París, Francia
In Aristotle’s Ethics, oikonomia appears either subordinate to politics (NE I 1), or on the same level as the latter (EE I 5, NE VI 8) as a form of practical wisdom. Is it possible to reconcile these two descriptions of its status? We shall attempt to answer this question by exploring the more elaborated treatment of oikonomia in book 1 of the Politics. There two conclusions emerge. The first one is that oikonomia is not only necessary for living, but also useful for living well. The second one is that, although Aristotle makes a distinction between a legitimate form of chrematistics and a bad one, and restricts the former as much as possible to the exploitation of natural resources, he remains rather evasive on the conditions and means of acquiring wealth, which are nonetheless indispensable to the exercise of virtues. What he tends to value in oikonomia is the dimension of use over that of acquisition.
L’oikonomia dans les Éthiques d’Aristote apparaît tantôt subordonnée à la politique (EN I 1), tantôt sur le même plan que cette dernière (EE I 5, EN VI 8) en tant que déclinaison de la sagesse pratique.
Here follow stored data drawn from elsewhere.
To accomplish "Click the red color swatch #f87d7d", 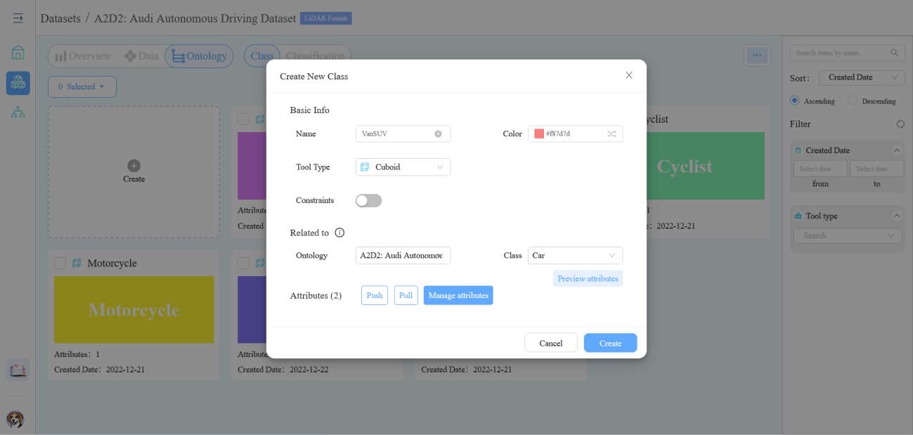I will click(x=539, y=134).
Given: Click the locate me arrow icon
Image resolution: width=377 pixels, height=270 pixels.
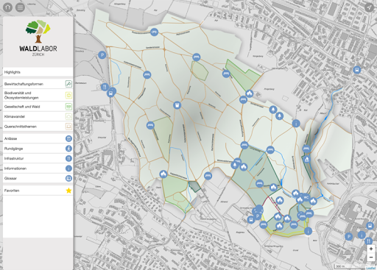Looking at the screenshot, I should pos(369,7).
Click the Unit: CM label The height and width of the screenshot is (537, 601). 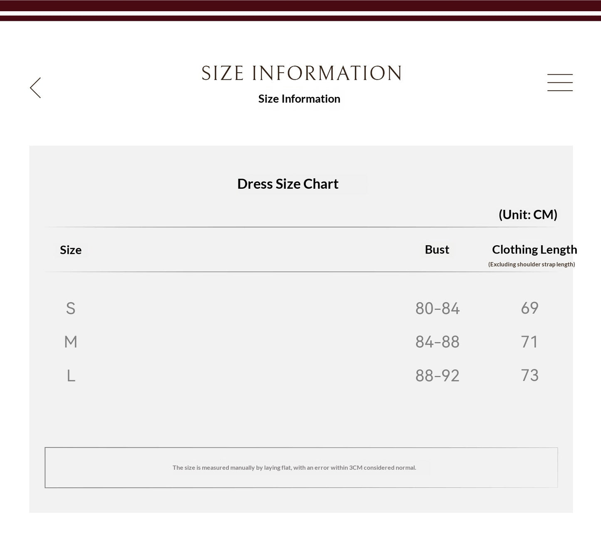(528, 214)

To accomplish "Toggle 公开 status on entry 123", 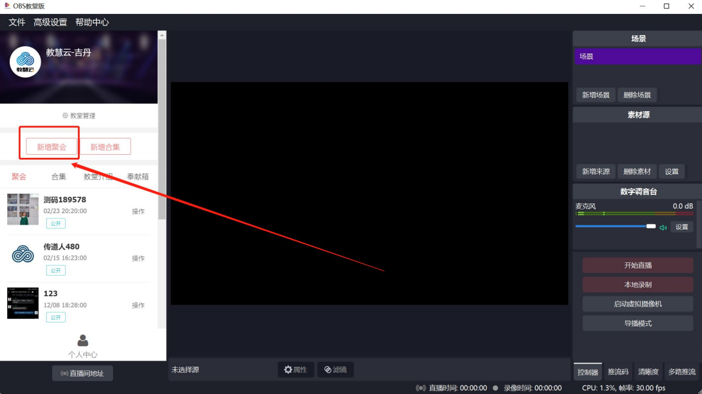I will click(55, 317).
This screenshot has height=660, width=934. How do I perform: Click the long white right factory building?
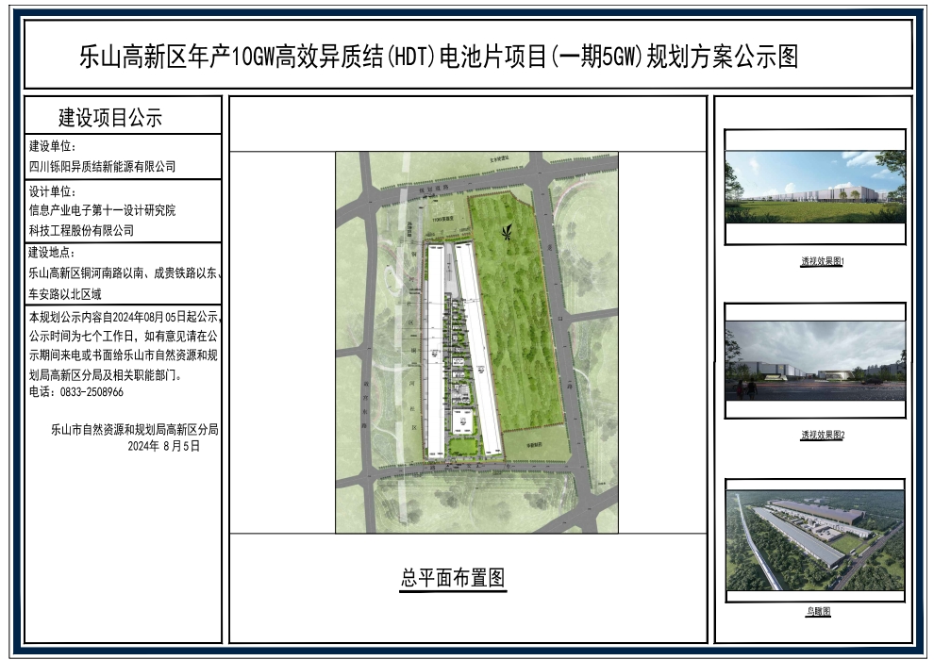click(479, 349)
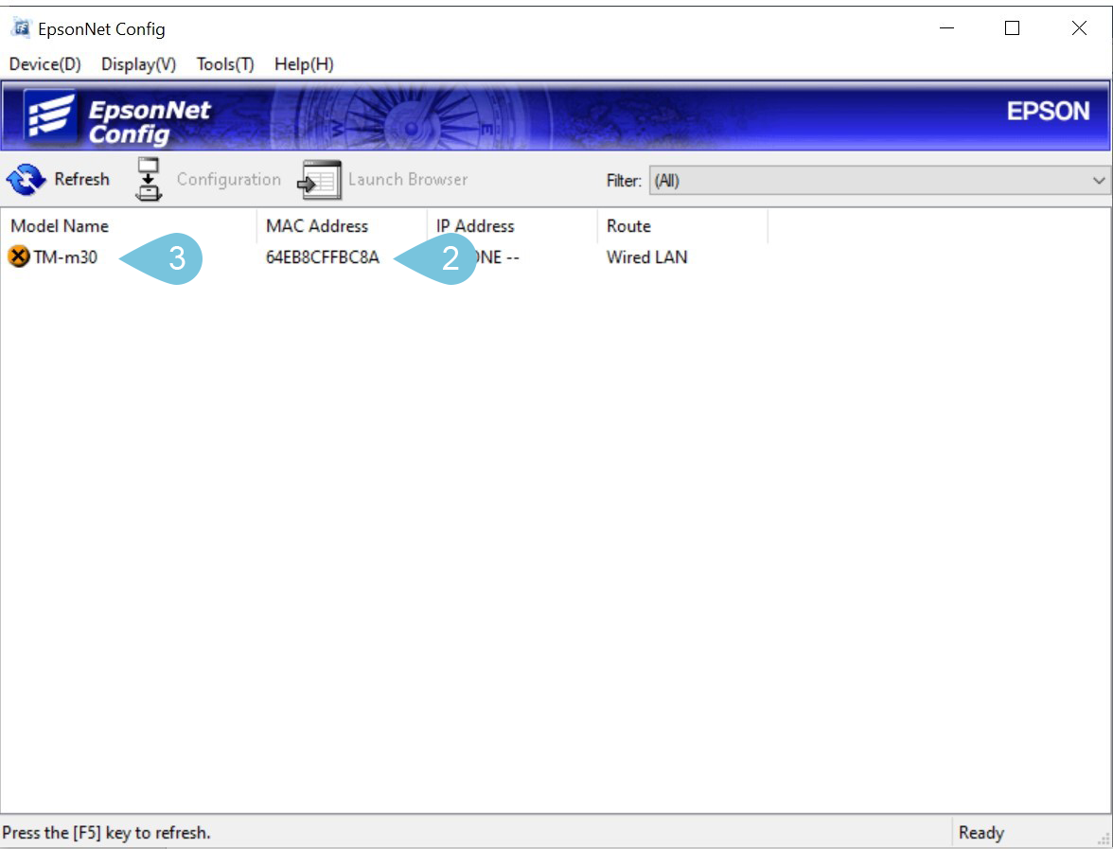Sort by the MAC Address column header
This screenshot has width=1113, height=849.
pyautogui.click(x=317, y=226)
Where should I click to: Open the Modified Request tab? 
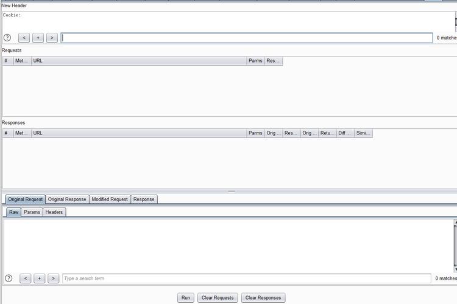coord(110,199)
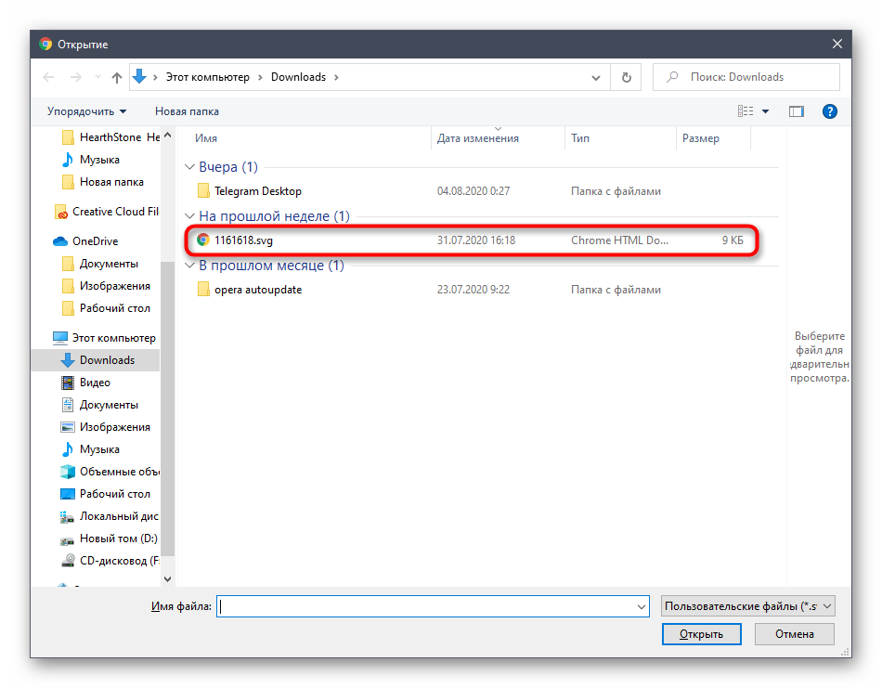Click the "Открыть" button

pyautogui.click(x=701, y=634)
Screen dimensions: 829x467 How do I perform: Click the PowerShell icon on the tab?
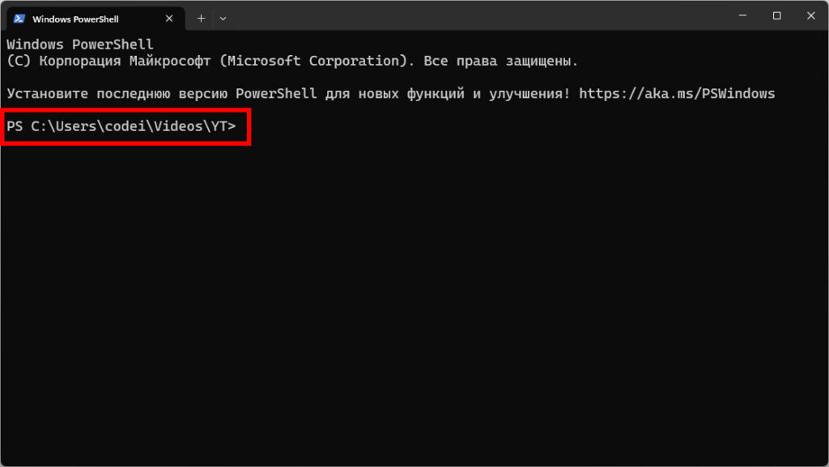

Comment concilier ces deux descriptions de son statut ? Pour tenter de résoudre cette question, on se penchera sur le traitement détaillé de l’oikonomia au livre I de la Politique, d’où ressortent deux conclusions. D’abord que l’oikonomia est non seulement nécessaire pour vivre, mais aussi utile pour bien vivre. Ensuite que, quel que soit son souci de distinguer une forme légitime de chrématistique d’une mauvaise, et de restreindre autant que possible cette forme légitime à l’exploitation des ressources naturelles, Aristote demeure assez évasif sur les conditions et les moyens de l’acquisition des richesses, pourtant indispensable à l’exercice des vertus, préférant valoriser dans l’oikonomia la dimension de l’usage sur celle de l’acquisition.